Resumo criado por JUSTICIA, o assistente de inteligência artificial do Jus.

O estudo visa a tecer comentários acerca do ato de declaração administrativa de inexistência jurídica. No texto, priorizou-se o levantamento e apresentação de elementos considerados importantes para um início de debate acerca do tema pouco explorado.

Sumário: 1. NOTAS INTRODUTÓRIAS; 2. ATO ADMINISTRATIVO INEXISTENTE; 3. REGIME JURÍDICO DA INEXISTÊNCIA NO DIREITO ADMINISTRATIVO; 4. ATO DECLARATÓRIO DE INEXITÊNCIA JURÍDICA E MODULAÇÃO DOS EFEITOS DO ATO INEXISTENTE; 5. QUESTÕES PROBLEMÁTICA; 5.1. REPRISTINAÇÃO DE ATO ANTERIOR; 5.2. APLICAÇÃO DE LEI NÃO PROMULGADA; 5.3. COMPETÊNCIA; 5.4. MODULAÇÃO DE EFEITOS E ISONOMIA; 5.5. PRAZO; CONCLUSÃO; REFERÊNCIAS

1.            NOTAS INTRODUTÓRIAS

O presente artigo origina-se de um trabalho de pesquisa realizado a partir de provocação do Professor Doutor Paulo Otero, no programa de Mestrado em Ciências Jurídico-Políticas da Faculdade de Direito da Universidade de Lisboa.

Embora o ato administrativo seja um dos principais tópicos de discussão de qualquer programa que se comprometa a estudar o Direito Administrativo, poucas ainda são as lições acerca da inexistência jurídica destes, havendo, inclusive, quem levante dúvidas acerca da existência de atos inexistentes. Mais incipientes ainda são os trabalhos que se debruçam sobre o ato declaratório dessa inexistência, enquanto atos administrativos que são.

Trata-se, entretanto, de temática que possui mais importância do que aprioristicamente possa-se representar. Buscar-se-á, demonstrar, portanto, a relevância do ato de declaração administrativa de inexistência, a partir, sobretudo, de sua implicância fática para quando confrontada com os interesses do cidadão.
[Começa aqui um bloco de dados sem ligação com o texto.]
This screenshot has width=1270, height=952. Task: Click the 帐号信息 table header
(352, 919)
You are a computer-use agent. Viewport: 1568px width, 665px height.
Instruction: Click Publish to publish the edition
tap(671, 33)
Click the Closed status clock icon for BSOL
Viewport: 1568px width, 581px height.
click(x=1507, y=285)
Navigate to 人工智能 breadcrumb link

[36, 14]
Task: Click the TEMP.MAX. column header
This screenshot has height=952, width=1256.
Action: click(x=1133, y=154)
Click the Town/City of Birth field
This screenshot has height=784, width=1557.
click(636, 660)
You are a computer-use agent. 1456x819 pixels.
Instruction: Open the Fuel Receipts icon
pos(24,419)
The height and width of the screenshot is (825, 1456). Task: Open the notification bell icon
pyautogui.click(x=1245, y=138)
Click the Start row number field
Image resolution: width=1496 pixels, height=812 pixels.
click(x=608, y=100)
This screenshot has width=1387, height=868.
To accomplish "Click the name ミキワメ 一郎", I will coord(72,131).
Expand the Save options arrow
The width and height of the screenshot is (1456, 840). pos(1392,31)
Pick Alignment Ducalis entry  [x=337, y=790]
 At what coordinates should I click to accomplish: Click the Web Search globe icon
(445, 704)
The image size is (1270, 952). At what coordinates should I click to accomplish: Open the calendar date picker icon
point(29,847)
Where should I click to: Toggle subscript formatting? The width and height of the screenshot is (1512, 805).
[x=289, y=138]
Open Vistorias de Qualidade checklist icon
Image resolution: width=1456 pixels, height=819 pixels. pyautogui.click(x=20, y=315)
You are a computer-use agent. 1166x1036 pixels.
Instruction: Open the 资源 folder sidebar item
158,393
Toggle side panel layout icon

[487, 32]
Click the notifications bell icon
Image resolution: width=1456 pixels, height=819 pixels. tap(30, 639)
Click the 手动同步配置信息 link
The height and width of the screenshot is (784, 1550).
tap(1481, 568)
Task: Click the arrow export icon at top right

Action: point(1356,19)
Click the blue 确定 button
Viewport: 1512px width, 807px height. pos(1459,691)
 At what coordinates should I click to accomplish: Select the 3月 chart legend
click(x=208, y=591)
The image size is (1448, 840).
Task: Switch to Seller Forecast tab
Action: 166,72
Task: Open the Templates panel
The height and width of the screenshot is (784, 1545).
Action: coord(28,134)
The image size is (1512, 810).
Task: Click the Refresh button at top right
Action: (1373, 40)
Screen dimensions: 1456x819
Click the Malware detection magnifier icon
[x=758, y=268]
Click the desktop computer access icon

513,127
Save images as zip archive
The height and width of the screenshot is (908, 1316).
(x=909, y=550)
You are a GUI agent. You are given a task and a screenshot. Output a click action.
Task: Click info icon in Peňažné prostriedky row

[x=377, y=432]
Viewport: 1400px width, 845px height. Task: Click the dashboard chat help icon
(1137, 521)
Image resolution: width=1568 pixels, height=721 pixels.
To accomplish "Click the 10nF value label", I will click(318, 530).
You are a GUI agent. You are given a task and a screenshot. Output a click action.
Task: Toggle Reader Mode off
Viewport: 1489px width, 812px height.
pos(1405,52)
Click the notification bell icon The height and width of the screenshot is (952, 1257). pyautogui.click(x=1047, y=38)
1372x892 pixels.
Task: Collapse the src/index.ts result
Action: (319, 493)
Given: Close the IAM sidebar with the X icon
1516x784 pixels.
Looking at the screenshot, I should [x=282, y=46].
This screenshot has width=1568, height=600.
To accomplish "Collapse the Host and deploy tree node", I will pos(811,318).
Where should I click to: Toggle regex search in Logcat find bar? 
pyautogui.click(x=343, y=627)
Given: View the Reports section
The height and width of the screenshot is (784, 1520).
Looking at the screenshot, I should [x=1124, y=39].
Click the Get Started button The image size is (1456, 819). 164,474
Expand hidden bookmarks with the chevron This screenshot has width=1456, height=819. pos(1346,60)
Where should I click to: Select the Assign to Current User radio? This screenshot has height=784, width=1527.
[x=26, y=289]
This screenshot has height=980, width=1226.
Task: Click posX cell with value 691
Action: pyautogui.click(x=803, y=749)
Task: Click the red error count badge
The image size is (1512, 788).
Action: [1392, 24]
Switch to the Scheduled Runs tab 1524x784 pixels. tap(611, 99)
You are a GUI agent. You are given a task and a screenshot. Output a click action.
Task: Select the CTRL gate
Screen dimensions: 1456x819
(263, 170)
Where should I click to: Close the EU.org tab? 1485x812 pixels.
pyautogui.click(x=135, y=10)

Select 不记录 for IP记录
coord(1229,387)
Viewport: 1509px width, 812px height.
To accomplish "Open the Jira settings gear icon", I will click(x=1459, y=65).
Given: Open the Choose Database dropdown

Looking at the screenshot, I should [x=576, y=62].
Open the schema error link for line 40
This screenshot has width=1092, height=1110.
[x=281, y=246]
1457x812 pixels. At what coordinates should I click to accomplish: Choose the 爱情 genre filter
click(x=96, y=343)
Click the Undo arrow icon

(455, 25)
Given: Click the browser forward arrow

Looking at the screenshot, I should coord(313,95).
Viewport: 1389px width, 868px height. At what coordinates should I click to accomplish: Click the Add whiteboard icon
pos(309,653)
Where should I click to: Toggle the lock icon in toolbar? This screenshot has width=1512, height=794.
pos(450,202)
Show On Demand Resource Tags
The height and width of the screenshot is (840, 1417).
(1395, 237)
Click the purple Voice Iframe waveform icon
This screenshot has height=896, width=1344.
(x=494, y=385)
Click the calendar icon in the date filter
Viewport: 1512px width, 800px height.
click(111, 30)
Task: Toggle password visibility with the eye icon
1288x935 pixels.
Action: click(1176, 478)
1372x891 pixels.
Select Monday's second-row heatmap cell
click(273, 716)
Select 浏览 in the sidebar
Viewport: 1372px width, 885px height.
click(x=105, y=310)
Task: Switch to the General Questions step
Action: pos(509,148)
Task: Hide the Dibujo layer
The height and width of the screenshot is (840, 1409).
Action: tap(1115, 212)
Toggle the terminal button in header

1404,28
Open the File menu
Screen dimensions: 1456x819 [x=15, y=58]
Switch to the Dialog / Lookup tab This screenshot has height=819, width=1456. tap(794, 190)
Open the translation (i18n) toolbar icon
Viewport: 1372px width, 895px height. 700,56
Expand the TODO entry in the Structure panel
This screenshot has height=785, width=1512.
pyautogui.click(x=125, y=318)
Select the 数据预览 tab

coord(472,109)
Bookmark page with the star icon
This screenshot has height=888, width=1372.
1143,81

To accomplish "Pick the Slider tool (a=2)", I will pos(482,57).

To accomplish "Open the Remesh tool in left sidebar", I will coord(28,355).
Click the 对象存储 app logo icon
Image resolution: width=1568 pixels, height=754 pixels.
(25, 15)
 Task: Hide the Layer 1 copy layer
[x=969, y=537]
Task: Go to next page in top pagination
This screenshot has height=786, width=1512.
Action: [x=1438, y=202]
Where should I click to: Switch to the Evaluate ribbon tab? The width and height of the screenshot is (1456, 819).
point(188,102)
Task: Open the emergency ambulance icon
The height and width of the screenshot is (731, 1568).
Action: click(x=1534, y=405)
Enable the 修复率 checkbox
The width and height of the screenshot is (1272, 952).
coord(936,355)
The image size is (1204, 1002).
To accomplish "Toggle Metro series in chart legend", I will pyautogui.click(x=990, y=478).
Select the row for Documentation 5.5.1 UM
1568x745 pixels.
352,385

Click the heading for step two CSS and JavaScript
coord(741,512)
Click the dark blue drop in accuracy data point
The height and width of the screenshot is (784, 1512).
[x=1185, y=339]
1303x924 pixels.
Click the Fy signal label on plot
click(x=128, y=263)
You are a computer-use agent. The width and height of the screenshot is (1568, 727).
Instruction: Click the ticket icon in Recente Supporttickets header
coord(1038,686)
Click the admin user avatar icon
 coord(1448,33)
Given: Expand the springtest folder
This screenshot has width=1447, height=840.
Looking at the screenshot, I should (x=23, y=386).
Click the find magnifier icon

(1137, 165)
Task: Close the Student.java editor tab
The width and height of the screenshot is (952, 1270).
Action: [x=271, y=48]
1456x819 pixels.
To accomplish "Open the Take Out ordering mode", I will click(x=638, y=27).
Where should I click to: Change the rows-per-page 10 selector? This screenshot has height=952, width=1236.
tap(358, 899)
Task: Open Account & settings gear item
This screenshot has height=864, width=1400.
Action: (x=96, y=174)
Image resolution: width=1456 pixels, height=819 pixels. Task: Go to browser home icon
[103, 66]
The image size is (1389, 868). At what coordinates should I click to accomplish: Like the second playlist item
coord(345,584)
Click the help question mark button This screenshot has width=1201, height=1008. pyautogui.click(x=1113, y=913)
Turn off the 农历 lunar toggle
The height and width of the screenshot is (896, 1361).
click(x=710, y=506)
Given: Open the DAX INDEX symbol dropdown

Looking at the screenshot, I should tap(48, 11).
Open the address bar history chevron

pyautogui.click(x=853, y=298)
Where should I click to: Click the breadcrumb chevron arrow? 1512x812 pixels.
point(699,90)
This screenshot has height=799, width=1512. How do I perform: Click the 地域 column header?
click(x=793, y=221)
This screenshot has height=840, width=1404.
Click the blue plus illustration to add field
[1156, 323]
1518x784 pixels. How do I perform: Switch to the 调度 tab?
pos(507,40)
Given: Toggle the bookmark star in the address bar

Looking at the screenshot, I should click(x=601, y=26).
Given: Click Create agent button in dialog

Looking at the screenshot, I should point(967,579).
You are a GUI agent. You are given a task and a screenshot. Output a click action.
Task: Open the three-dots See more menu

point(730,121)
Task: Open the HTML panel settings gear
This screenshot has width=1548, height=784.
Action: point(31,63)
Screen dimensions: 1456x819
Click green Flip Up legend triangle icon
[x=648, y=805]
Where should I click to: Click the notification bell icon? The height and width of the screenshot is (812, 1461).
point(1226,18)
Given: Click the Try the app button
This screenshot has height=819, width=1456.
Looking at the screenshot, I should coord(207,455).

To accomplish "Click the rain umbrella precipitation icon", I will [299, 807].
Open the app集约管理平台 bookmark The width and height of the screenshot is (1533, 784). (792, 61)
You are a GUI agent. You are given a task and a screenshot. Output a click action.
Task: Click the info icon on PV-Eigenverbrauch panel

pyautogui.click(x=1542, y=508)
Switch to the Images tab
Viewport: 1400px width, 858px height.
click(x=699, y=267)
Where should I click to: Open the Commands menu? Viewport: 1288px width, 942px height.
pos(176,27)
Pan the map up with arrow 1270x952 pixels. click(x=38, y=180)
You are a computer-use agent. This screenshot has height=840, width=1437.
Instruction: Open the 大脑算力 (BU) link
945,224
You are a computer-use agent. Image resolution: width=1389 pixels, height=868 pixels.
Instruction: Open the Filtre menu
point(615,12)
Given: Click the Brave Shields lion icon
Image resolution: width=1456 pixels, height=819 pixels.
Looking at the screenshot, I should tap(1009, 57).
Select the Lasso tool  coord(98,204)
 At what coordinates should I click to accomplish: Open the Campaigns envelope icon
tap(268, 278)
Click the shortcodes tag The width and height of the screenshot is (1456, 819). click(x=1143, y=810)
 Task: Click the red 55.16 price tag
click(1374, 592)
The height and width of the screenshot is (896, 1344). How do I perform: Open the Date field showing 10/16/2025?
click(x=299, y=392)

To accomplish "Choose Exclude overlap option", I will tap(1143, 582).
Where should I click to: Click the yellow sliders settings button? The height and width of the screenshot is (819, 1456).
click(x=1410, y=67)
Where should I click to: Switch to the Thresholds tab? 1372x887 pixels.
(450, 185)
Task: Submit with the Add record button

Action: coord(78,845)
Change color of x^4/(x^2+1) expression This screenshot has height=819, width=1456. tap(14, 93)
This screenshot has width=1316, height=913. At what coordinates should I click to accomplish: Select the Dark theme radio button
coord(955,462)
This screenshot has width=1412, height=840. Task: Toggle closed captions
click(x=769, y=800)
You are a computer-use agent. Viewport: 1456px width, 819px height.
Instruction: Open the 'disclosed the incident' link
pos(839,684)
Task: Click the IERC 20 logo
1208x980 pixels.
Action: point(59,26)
A mais, buscar-se-á, dos pontos propedêuticos às análises finais, levantar elementos problemáticos que envolvem a temática, com o intuito de estimular o debate e a investigação.

 O tema exige uma pesquisa profunda, a qual não é comportada neste breve estudo, cumprindo fazer anotações que contribuam para a construção de uma teoria.

Os comentários realizados estão organizados em tópicos, apresentando, primeiramente, conceitos básicos e construindo-se raciocínios que contribuirão para o desenvolvimento das ideias a serem apresentadas. Em continuidade, examinar-se-á alguns pontos que surgem da análise, sem pretensão de necessariamente propor respostas, mas, principalmente, de apresentar as problemáticas decorrentes do tema, bem como as possíveis interpretações das mesmas.

O fim último é, portanto, não é o de propor respostas definitivas, mas o de oferecer elementos para uma discussão ainda rasa no Direito Administrativo.

2.            ATO ADMINISTRATIVO INEXISTENTE

            Por muito tempo, a inexistência foi identificada como sinônimo de invalidade, não existindo, pois, como categoria autônoma. Nesse sentido, a doutrina de Hans Kelsen – para quem o ato administrativo é uma norma individual – ensina que a palavra “vigência” (validade) é utilizada para designar o modo de existência das normas[1].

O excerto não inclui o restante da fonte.